Senin, 19 Agustus 2013

Percayalah Hati, Lebih Dari Ini Pernah Kita Lalui



Percayalah hati, lebih dari ini pernah kita lalui. Takkan lagi kita mesti jauh melangkah. Nikmatilah lara untuk sementara saja -Float-

Patah hati. Sebenarnya apa sih patah hati? Hati kita nggak bertulang, kenapa bisa patah? Ada lagi istilah, hati hancur. Hati juga bukan barang pecah belah, kenapa juga bisa hancur. Hati ngilu, kata yang lain lagi. Memangnya hati punya sendi sehingga bisa ngilu? Saya kok nggak yakin. Sakit hati seperti teriris2, ada lagi yang bilang begitu.  Dan saya yakin, kalo hati orang itu bener2 diiris2, mungkin orang itu bisa mati.

Apapun itu namanya. Patah hati.
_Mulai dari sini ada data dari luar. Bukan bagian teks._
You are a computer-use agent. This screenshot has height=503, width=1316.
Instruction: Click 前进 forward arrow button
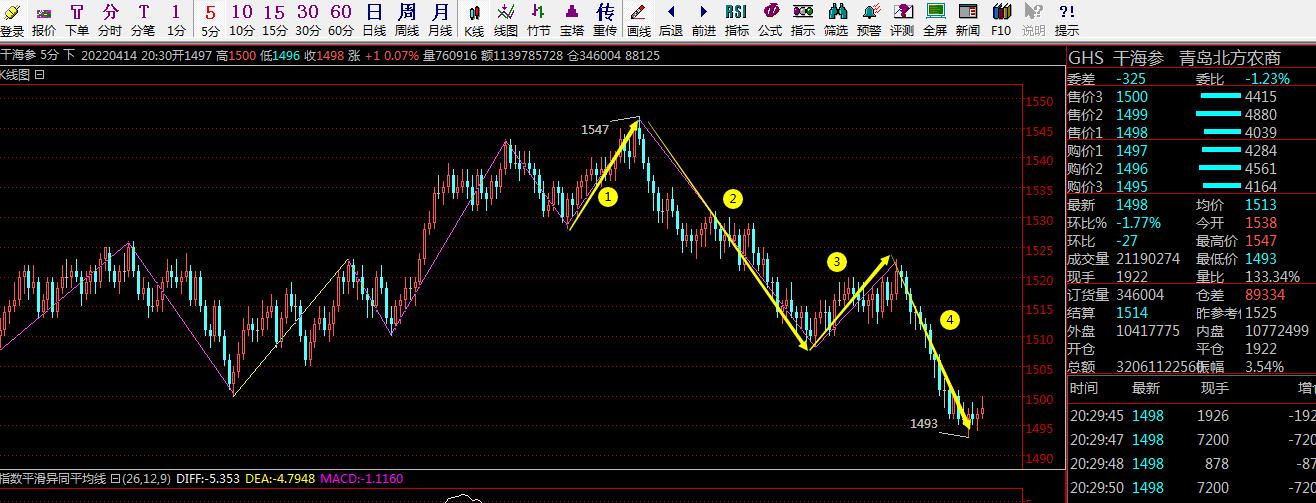704,18
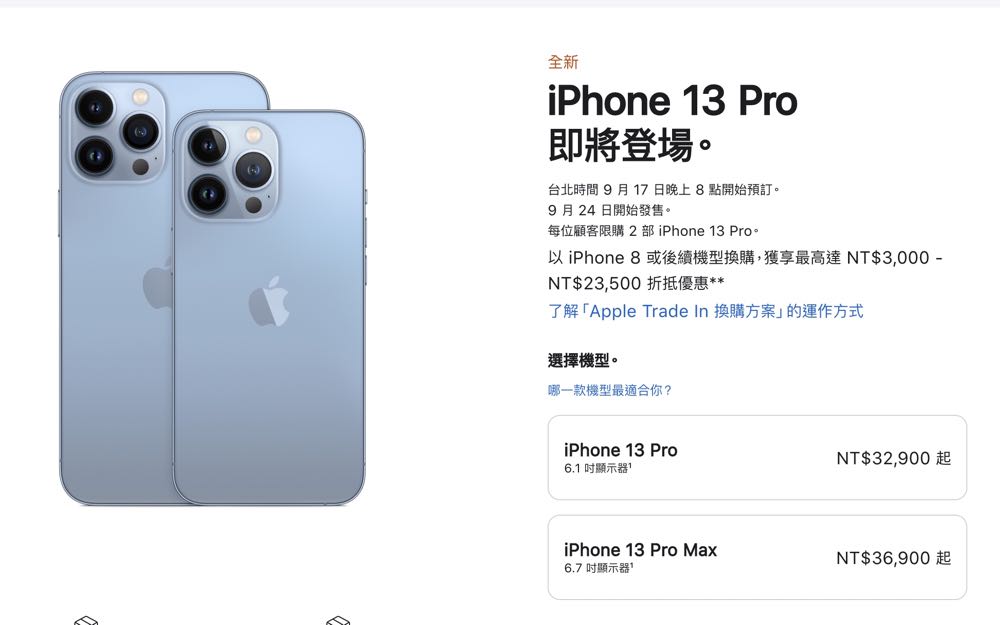This screenshot has height=625, width=1000.
Task: Click the flash LED on the front iPhone
Action: click(x=253, y=135)
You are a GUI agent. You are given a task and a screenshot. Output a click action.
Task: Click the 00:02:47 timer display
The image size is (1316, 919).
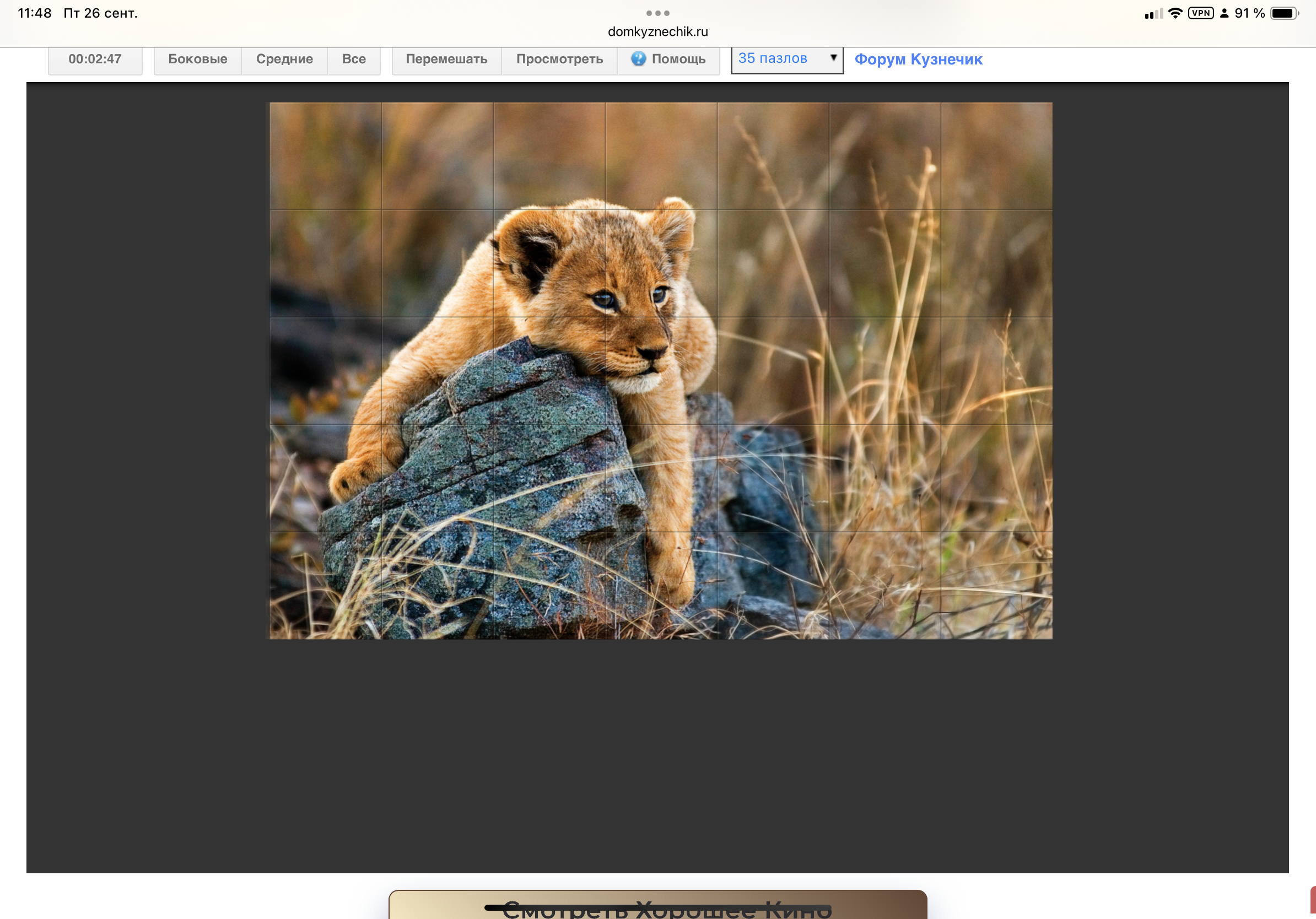(95, 60)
Hati hancur. Hati ngilu. Sakit hati seperti diiris2. Saya nggak sempet buat ambil pusing pengertian sebenarnya istilah2 itu, tapi kenyataannya itu yang saya rasakan...semuanya. Nggak ada yang tersisa. Semua itu saya rasakan...sendiri....sekarang...nyata.
Cha, saat saya tau dan bener2 yakin kamu sudah memilih dia...itu yang saya rasakan. Patah hati. Hancur hati. Hati ngilu. Sakit seperti teriris2. Berlebihan kedengarannya ya? Iya...buat orang yang nggak ngerasain. Tapi buat saya, rasa itu begitu nyata. Gimana nggak, rasanya isi dada ini nyaris keluar semua, seperti diremas2, hingga saya tekan dada saya berharap rasa sakit itu juga bisa ditekan, walo mungkin hanya sedikit. Nihil.

Saat saya sudah bisa sedikit meluangkan pikiran untuk berpikir ulang apa yang sebenarnya terjadi pada diri saya, rasanya begitu bodoh. Sudah pernah mengalami hal seperti ini sebelumnya. Sakit? Iya. Pastinya. Lebih sakit atau lebih ringan dari yang sekarang? Entah. Menurut saya, sakit ya sakit. Tidak ada yang lebih ataupun kurang. Sakit. Itu yang dirasakan. Sekarang. Nggak akan sanggup buat membandingkan dengan apapun. Rasanya segenap pikiran dan konsentrasi kita hanya berfokus di rasa sakit.

Tapi bukankah nggak semestinya luka itu menghentikan langkah? Mungkin nggak sedikit orang yang berkata saya naif. Nggak sedikit orang yang meragukan saya bisa bangkit lagi mengingat keadaan sekarang. Dan nggak jarang saya pun berpikir demikian. Tapi tolong...tolehlah sebentar ke belakang. Tengoklah sejenak kejadian yang sudah2. Walo semacam berat, tapi luka itu dengan segala macam prosesnya akan sembuh. Does time always kill the pain? Nope. Allah does. Allah Yang Maha Baik yang menyembuhkan luka saya. Andai ada Doraemon, saya pengen banget rasanya meminjam mesin waktu. Saya yang sekarang akan datang ke saya setaun atau dua taun lalu. Dan mungkin saya tiga taun yang lalu akan pergi ke saya yang lima taun yang lalu...dan begitu seterusnya. Memeluk erat diri saya sendiri. Menghibur sekuat tenaga. Meyakinkan diri bahwa semuanya akan baik2 saja pada waktunya kelak. Dan oh...diri saya yang sekarang...harus bisa meyakinkan diri sendiri bahwa semua ini hanya sementara saja.

Lalu apa yang hilang? Apa yang berubah? Nggak ada. Maafkan saya Cha, saya tetap sayang kamu. Masih sayang kamu. Dan Allah, ampuni kalo masih Cha yang setia saya sebut namanya dalam doa. Harus kemana lagi saya tujukan lantunan ayat2Mu itu selain buat Cha? Ampuni Ya Allah...saya cuma manusia yang mencoba jujur dengan rasa.